(Pixel coordinate grounding data)
-------

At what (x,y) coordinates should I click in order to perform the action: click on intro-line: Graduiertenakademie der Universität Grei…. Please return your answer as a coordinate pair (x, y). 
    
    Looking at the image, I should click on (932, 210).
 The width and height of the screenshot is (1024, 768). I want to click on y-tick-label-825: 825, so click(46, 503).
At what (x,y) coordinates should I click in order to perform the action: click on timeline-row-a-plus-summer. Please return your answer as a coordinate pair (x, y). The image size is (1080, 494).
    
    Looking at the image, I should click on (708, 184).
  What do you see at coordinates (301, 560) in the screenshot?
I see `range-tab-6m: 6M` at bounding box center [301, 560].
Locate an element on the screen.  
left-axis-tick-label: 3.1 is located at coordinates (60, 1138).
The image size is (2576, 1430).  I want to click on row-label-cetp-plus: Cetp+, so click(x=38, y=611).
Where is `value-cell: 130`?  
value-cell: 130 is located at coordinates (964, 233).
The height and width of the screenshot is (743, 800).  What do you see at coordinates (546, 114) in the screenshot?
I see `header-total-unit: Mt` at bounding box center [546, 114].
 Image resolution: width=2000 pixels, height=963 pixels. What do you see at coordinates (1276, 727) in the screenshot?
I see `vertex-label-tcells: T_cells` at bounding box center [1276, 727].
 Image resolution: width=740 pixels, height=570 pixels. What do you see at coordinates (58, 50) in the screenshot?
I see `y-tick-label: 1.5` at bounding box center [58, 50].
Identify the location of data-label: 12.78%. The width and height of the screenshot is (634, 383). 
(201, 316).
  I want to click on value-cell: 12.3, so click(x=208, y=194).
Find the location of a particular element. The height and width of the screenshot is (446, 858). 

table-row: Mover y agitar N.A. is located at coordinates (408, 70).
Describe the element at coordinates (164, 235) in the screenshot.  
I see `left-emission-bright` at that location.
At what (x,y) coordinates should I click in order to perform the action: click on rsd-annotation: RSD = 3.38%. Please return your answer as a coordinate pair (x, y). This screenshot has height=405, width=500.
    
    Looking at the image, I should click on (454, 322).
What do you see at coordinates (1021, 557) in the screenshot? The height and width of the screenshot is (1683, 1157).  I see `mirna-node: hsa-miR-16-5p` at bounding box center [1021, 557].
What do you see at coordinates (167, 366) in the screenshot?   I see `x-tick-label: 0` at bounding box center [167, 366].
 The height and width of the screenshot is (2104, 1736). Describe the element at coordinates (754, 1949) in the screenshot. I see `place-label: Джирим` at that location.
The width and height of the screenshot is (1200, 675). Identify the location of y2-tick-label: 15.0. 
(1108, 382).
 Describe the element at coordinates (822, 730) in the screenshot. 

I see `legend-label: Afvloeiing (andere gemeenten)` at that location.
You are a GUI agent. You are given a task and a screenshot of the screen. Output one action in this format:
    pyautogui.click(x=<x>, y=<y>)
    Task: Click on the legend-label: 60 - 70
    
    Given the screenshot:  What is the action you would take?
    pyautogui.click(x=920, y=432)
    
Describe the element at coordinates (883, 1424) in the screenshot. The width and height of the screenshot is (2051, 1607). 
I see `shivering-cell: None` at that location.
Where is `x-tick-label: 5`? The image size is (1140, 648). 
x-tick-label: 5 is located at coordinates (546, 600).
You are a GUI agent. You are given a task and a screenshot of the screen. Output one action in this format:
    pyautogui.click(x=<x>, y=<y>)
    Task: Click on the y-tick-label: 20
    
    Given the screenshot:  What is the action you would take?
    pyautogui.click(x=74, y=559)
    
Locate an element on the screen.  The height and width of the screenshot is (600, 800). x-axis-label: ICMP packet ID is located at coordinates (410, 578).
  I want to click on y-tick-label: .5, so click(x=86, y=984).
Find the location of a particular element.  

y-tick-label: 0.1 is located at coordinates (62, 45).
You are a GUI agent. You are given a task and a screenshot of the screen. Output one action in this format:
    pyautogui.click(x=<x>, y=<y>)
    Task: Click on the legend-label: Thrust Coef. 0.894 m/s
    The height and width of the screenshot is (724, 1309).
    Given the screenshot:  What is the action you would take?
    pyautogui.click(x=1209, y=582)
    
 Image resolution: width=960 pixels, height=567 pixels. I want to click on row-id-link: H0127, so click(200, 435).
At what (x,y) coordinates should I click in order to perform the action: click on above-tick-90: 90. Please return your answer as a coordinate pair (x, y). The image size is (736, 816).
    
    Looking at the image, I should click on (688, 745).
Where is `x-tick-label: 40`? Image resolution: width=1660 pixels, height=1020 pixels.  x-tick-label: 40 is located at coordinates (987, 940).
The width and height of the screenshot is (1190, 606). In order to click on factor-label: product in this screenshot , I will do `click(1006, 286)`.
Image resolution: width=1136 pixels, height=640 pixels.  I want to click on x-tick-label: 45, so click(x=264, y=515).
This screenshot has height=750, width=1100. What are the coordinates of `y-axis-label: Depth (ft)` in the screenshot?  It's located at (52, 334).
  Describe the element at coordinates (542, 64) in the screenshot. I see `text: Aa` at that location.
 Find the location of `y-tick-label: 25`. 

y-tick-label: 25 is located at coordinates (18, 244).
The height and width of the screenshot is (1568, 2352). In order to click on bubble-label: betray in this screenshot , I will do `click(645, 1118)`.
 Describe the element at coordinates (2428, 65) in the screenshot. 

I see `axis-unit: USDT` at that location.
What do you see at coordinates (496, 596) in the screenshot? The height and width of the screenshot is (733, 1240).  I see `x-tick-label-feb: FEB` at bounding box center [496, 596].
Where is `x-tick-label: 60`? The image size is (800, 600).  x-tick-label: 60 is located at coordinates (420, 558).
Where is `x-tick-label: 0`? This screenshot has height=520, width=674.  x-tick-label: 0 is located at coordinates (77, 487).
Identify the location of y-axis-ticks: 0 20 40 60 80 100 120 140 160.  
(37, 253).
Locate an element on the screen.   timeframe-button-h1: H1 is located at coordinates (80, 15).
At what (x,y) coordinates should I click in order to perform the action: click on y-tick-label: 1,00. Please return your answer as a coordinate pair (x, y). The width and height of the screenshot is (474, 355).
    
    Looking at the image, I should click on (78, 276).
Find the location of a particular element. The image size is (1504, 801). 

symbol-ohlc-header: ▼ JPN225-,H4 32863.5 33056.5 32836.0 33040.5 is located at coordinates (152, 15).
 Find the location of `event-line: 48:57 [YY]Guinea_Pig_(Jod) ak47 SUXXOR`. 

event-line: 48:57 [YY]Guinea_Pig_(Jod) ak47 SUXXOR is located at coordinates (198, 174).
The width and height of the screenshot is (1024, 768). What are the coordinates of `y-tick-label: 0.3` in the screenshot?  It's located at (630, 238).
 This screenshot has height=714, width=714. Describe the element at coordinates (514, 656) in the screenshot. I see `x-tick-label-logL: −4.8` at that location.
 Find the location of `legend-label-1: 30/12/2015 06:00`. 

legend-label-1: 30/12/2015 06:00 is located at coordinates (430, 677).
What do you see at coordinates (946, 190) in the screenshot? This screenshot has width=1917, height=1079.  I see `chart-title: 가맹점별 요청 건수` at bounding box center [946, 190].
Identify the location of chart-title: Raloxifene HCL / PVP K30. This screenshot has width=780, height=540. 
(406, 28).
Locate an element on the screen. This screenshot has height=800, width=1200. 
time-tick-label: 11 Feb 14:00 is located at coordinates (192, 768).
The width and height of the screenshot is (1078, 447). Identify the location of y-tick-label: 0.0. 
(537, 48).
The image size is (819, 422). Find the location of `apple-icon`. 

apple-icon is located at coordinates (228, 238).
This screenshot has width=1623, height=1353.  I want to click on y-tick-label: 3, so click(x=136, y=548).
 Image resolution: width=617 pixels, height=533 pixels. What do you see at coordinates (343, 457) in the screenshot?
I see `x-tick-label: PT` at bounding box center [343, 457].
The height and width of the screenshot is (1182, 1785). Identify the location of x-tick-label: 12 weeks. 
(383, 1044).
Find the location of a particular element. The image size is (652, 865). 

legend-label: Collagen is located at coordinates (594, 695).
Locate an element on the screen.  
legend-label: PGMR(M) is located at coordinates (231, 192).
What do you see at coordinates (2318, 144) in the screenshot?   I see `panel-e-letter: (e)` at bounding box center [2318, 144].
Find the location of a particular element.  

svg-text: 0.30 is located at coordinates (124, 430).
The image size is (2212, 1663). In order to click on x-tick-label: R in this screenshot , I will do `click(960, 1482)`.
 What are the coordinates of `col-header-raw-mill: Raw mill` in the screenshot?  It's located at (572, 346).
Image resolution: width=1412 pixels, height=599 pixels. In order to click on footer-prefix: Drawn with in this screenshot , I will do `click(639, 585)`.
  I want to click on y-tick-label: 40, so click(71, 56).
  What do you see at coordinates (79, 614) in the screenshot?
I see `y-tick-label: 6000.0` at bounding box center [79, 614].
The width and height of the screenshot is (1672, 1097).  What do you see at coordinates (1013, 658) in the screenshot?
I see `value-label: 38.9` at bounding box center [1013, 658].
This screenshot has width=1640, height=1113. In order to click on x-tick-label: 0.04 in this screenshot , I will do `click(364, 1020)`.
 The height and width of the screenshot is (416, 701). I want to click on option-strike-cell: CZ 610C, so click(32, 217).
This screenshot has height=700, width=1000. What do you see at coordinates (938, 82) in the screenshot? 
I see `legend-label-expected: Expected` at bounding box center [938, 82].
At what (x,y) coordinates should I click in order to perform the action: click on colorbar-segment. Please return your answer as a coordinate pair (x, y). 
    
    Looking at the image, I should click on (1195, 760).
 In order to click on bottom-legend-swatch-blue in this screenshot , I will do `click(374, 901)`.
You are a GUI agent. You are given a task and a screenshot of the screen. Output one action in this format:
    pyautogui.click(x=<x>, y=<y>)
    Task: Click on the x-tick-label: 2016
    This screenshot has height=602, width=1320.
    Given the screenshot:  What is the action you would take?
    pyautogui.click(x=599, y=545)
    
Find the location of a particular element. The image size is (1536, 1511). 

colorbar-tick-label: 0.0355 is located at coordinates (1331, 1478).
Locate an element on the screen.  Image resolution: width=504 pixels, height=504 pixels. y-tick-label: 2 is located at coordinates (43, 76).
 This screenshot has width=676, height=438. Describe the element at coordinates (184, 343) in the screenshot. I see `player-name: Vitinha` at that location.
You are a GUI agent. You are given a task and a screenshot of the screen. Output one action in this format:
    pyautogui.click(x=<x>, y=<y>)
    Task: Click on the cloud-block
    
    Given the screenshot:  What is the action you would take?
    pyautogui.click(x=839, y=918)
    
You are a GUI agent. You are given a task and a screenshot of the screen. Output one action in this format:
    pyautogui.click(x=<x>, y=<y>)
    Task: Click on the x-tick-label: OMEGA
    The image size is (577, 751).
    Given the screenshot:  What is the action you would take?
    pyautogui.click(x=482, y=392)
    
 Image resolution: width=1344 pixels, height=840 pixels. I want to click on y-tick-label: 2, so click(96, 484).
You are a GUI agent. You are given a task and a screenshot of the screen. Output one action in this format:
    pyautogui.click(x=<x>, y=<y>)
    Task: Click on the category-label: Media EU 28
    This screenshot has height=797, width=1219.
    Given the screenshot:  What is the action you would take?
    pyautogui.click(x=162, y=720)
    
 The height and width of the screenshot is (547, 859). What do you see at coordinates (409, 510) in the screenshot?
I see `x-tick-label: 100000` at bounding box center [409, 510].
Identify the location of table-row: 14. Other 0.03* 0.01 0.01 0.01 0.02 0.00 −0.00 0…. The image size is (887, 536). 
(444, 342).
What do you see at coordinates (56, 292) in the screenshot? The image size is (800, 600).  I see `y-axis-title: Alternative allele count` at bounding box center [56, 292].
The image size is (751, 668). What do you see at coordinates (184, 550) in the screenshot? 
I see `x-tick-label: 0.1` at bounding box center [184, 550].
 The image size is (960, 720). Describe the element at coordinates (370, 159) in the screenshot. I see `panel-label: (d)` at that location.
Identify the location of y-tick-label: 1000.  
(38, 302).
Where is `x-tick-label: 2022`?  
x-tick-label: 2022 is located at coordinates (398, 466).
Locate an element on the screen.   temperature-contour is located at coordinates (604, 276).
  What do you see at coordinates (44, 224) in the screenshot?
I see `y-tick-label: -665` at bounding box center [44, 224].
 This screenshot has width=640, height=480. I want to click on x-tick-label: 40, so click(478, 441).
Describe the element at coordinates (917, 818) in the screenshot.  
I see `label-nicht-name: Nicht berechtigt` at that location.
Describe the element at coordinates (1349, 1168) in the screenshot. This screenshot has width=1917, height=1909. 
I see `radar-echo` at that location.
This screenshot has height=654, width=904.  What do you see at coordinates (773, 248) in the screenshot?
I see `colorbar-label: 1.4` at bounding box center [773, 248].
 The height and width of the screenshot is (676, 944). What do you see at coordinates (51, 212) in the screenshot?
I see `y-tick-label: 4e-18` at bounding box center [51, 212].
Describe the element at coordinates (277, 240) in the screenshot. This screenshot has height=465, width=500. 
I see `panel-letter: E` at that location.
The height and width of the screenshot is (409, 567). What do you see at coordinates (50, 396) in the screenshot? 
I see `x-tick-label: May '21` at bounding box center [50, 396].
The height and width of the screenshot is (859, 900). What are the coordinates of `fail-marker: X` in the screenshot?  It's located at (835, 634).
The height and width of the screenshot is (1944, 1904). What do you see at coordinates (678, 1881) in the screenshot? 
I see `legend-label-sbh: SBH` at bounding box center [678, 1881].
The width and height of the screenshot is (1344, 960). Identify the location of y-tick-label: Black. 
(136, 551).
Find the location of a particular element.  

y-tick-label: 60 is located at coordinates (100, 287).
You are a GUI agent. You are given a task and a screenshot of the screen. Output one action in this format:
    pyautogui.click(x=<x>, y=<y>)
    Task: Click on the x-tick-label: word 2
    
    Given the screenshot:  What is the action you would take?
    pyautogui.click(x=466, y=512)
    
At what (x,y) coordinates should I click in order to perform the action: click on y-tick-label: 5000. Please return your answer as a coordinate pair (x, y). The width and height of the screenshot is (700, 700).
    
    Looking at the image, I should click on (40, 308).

-------

Exercise aim: Write out the items above word for word, starting at the line that contains "Identify the location of y-tick-label: 1000." and ending at the line that contains "The height and width of the screenshot is (859, 900).", including both of those lines.

Output of the exercise:
Identify the location of y-tick-label: 1000.  
(38, 302).
Where is `x-tick-label: 2022`?  
x-tick-label: 2022 is located at coordinates (398, 466).
Locate an element on the screen.   temperature-contour is located at coordinates (604, 276).
  What do you see at coordinates (44, 224) in the screenshot?
I see `y-tick-label: -665` at bounding box center [44, 224].
 This screenshot has width=640, height=480. I want to click on x-tick-label: 40, so click(478, 441).
Describe the element at coordinates (917, 818) in the screenshot.  
I see `label-nicht-name: Nicht berechtigt` at that location.
Describe the element at coordinates (1349, 1168) in the screenshot. This screenshot has width=1917, height=1909. 
I see `radar-echo` at that location.
This screenshot has height=654, width=904.  What do you see at coordinates (773, 248) in the screenshot?
I see `colorbar-label: 1.4` at bounding box center [773, 248].
 The height and width of the screenshot is (676, 944). What do you see at coordinates (51, 212) in the screenshot?
I see `y-tick-label: 4e-18` at bounding box center [51, 212].
Describe the element at coordinates (277, 240) in the screenshot. This screenshot has height=465, width=500. 
I see `panel-letter: E` at that location.
The height and width of the screenshot is (409, 567). What do you see at coordinates (50, 396) in the screenshot? 
I see `x-tick-label: May '21` at bounding box center [50, 396].
The height and width of the screenshot is (859, 900). What are the coordinates of `fail-marker: X` in the screenshot?  It's located at (835, 634).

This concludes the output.